Alizé, chargée du développement local de l'Afev : Techniquement, des structures "relais" étant en contact direct avec des enfants et familles, types établissements scolaires ou cités éducatives nous faisaient part de leurs besoins en termes de mentors. Pour répondre à leurs demandes, le Collectif Mentorat recrutait et formait (webinaires hebdomadaires, livrets et ressources sur le site lementorat.fr) des mentors. Les structures mettaient ensuite en relation les mentors et mentoré.e.s.

- Quand et pourquoi a-t-il été mis en place ? Est-ce toujours en place ?
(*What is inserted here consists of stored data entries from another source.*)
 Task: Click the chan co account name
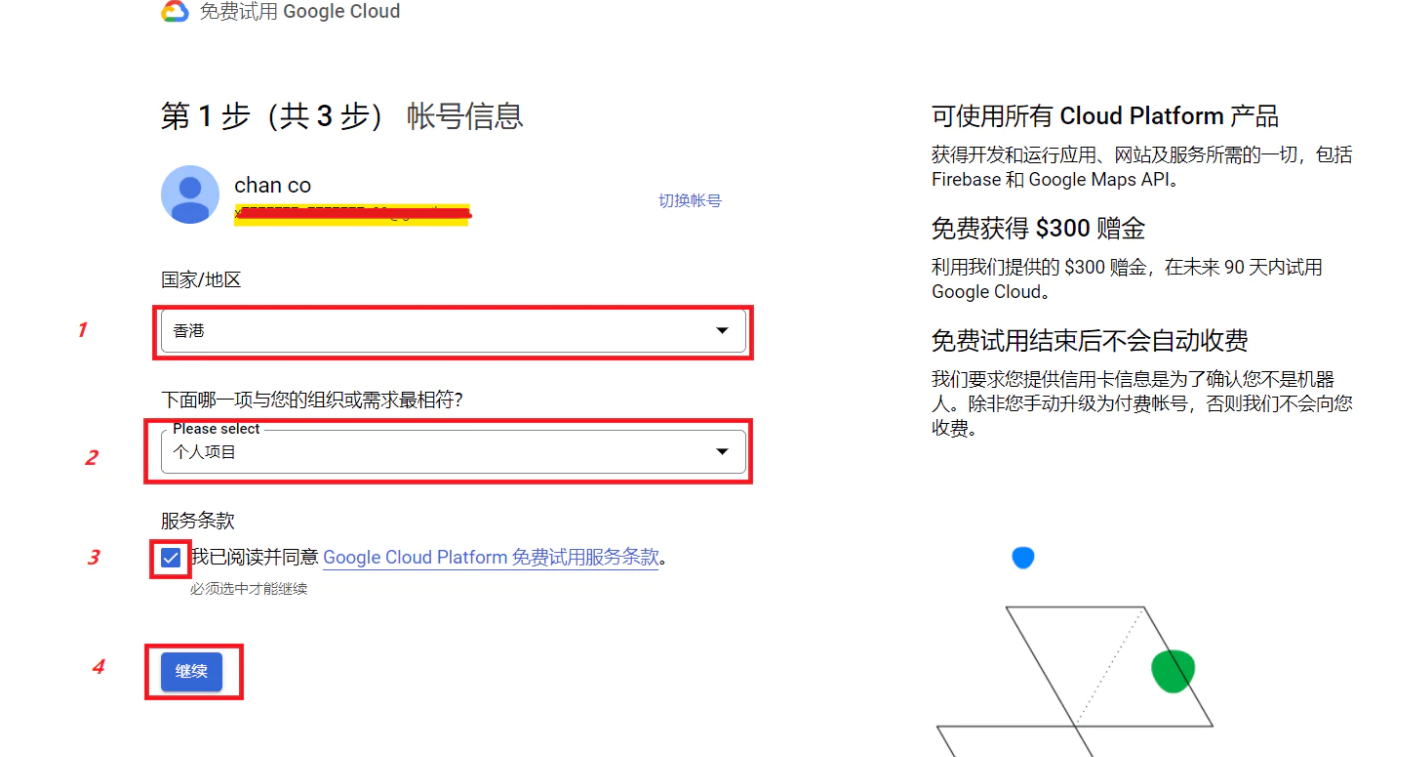272,185
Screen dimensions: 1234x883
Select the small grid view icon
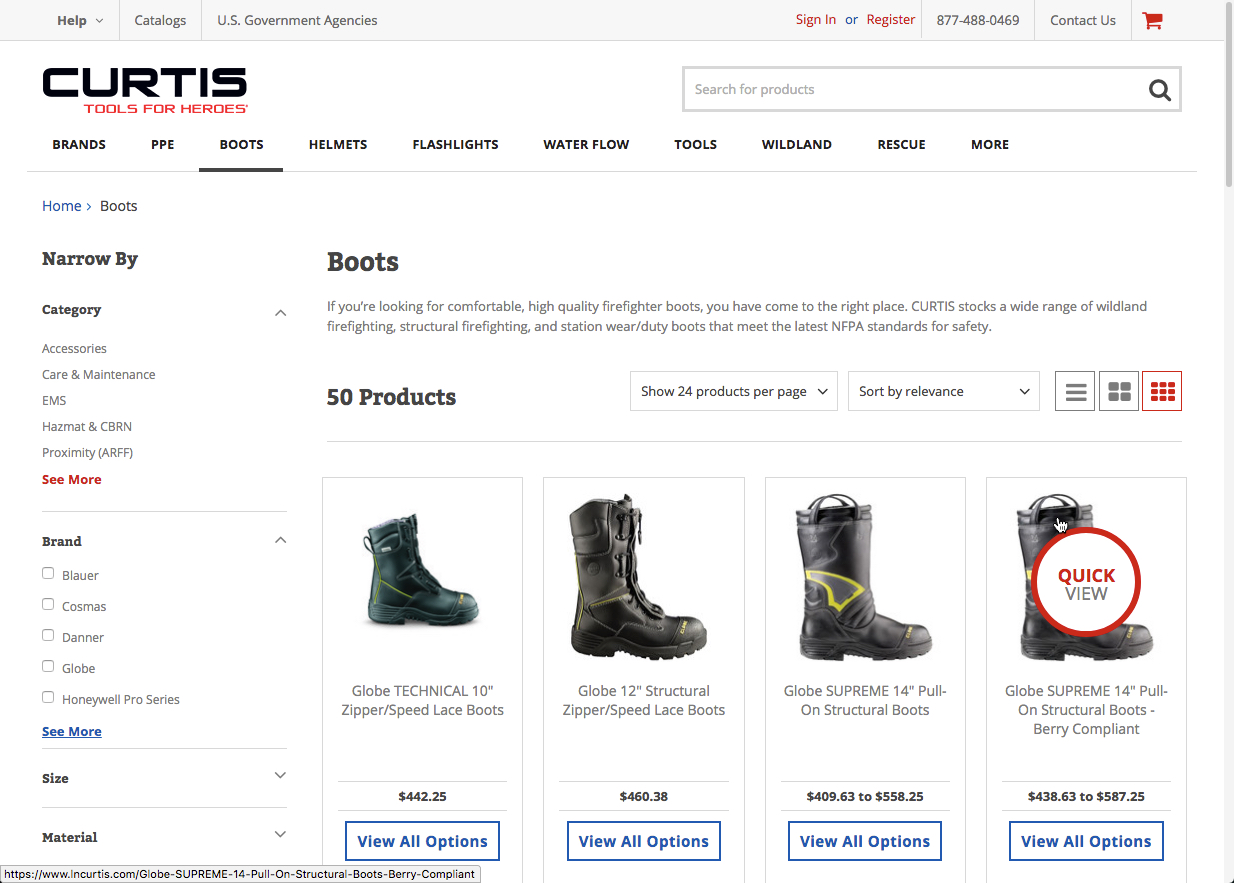pyautogui.click(x=1162, y=392)
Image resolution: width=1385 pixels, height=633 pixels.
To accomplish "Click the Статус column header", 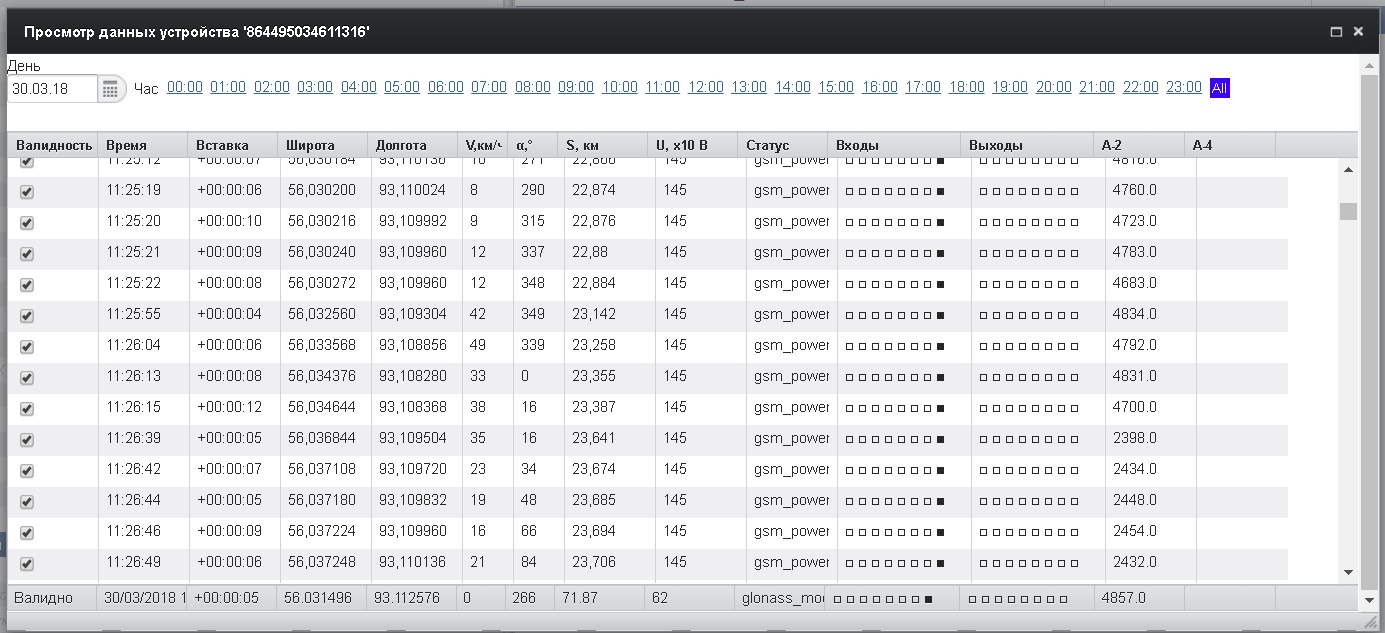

Alizé : Cette opération a été mise en place pour répondre à l'urgence éducative due au confinement. L'opération est restée en place jusqu'à la mi-juillet. Néanmoins, cette rentrée est particulièrement inédite (décrochages, retards scolaires, déséquilibres dans les classes, etc.), l'Afev se doit de mobiliser les étudiant.e.s plus que jamais, afin d'accompagner le plus d'enfants et de jeunes possibles à reprendre confiance en eux, à retrouver goût en l'école, en l'apprentissage... Il est donc possible de devenir mentor avec l'Afev dès la rentrée, et les enfants en auront besoin plus que jamais !



Clara, Hélène et Claire, étudiantes à l'Université Paris Nanterre, ont été mentores pendant le confinement. Elles nous racontent cette expérience !

Quel est votre formation / votre parcours à l'Université Paris Nanterre ?
Clara : Je m'appelle Clara, je suis en licence de droit - 1ère année.

Hélène : Je m'appelle Hélène, et je suis en L2 d'Économie-Gestion.

Claire : Je m’appelle Claire, je viens de terminer ma deuxième année de licence Humanités parcours droit-économie-gestion.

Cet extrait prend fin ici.